In spite of this, cervical cancer ranks as the 2nd most frequent cancer among women in the Philippines and the 2nd most frequent cancer among women between 15 and 44 years of age. Current estimates indicate that every year 7,897 women are diagnosed with cervical cancer and 4,052 die from the disease.
Cervical cancer develops at the entrance to the uterus from the vagina and around 99 percent of the cases are linked to HPV or human papillomaviruses. Modes of transmission include sexual contact, skin-to-skin contact, and rarely, through objects exposed to the virus.
Things you need to know about HPV
One life-altering issue that deserves focus is the huge burden that continues to threaten women and men, including teenagers worldwide, caused by the human papillomavirus or HPV. HPV is a common virus that is passed from one person to another during sexual contact.

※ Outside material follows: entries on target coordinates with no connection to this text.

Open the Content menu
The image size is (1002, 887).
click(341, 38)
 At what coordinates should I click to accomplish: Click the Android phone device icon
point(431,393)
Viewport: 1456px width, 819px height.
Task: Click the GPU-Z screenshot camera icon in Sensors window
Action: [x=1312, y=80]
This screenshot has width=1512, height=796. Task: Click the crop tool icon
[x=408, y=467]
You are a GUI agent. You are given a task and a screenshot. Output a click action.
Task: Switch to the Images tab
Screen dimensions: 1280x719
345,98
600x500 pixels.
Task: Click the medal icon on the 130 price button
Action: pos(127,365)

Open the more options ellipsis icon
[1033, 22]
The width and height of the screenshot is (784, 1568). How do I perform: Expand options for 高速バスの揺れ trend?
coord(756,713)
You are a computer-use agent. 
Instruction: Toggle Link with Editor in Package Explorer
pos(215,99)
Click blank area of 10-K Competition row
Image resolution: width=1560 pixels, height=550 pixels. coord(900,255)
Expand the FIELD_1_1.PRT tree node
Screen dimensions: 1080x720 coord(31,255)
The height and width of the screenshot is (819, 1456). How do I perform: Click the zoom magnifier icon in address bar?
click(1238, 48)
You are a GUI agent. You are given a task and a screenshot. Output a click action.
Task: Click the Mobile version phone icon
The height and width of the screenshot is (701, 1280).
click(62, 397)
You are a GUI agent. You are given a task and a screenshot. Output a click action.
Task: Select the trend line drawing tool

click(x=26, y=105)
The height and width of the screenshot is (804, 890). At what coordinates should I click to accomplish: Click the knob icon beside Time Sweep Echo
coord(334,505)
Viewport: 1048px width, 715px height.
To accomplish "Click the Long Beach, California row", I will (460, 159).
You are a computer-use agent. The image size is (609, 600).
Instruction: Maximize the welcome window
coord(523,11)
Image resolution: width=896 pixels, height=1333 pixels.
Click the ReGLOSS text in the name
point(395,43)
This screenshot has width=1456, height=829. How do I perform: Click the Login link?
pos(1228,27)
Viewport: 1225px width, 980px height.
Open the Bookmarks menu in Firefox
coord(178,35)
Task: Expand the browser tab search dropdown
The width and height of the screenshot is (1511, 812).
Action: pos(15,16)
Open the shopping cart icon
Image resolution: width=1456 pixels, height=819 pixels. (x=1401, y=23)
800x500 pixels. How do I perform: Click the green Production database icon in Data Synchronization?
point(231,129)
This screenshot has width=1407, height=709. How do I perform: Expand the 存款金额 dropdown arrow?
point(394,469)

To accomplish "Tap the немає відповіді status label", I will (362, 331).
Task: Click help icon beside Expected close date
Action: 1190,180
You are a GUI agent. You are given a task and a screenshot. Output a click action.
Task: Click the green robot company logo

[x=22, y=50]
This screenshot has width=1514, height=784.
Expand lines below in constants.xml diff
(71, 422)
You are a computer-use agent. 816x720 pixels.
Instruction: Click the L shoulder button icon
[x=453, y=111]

Although some of the infections from this commonly occurring virus with more than 100 types usually go away on their own, at least 14 types of HPV have been found to be cancer-causing.
These HPV-related cancers and diseases are cervical cancer, vaginal and vulvar cancers, penile cancer, anal cancer, oropharyngeal cancer, and genital warts.
The Philippines has a population of 37.8 million women ages 15 years and older who are at risk of developing cervical cancer. About 2.9% of women in the general population are estimated to harbor cervical HPV-16/18 infection at a given time, and 58.6% of invasive cervical cancers are attributed to HPVs 16 or 18. While most infections will go away on their own, those that don’t go away can cause certain types of cancer including:
- Cervix, vagina, and vulva in women
- Penis in men
- Anus in both men and women
- Back of the throat (called oropharyngeal cancer), including the base of the tongue and tonsils, in both men and women
HPV vaccines can be given starting at nine years old to both girls and boys. It is recommended that all preteens have HPV vaccination, so they are protected from HPV infections that can cause cancer later in life. Teens and young adults through age 26 years who didn’t start or finish the HPV vaccine series also should have HPV vaccination. Women up to age 45 may be eligible for vaccination after discussing with their provider.
Towards a cervical cancer-free future
The elimination of cervical cancer has been defined as achieving an incidence rate low enough for the disease to be considered controlled as a public-health problem; this threshold has been defined by the WHO as fewer than 4 cases per 100,000 women per year.
To accomplish this, every country must reach and maintain three key targets, within the lifetime of today’s young generation. The first is for 90 per cent of girls to be fully vaccinated against the human papillomavirus (HPV) by the age of 15. The second is to ensure that 70 per cent of women are screened using a high-performance test by the age of 35, and again by age 45. The final target is for 90 per cent of women with pre-cancer to receive treatment and for 90 per cent of women with invasive cancer to have their condition properly managed.
Achieving this vision and each of the elimination targets will require a whole-of-society and multisectoral approach to ensure health systems prioritize women and girls. Individuals, families, communities, , civil society, and government agencies at all levels have a role to play in championing greater awareness, education, and social support. Together, let’s commit to women everywhere to end cervical cancer.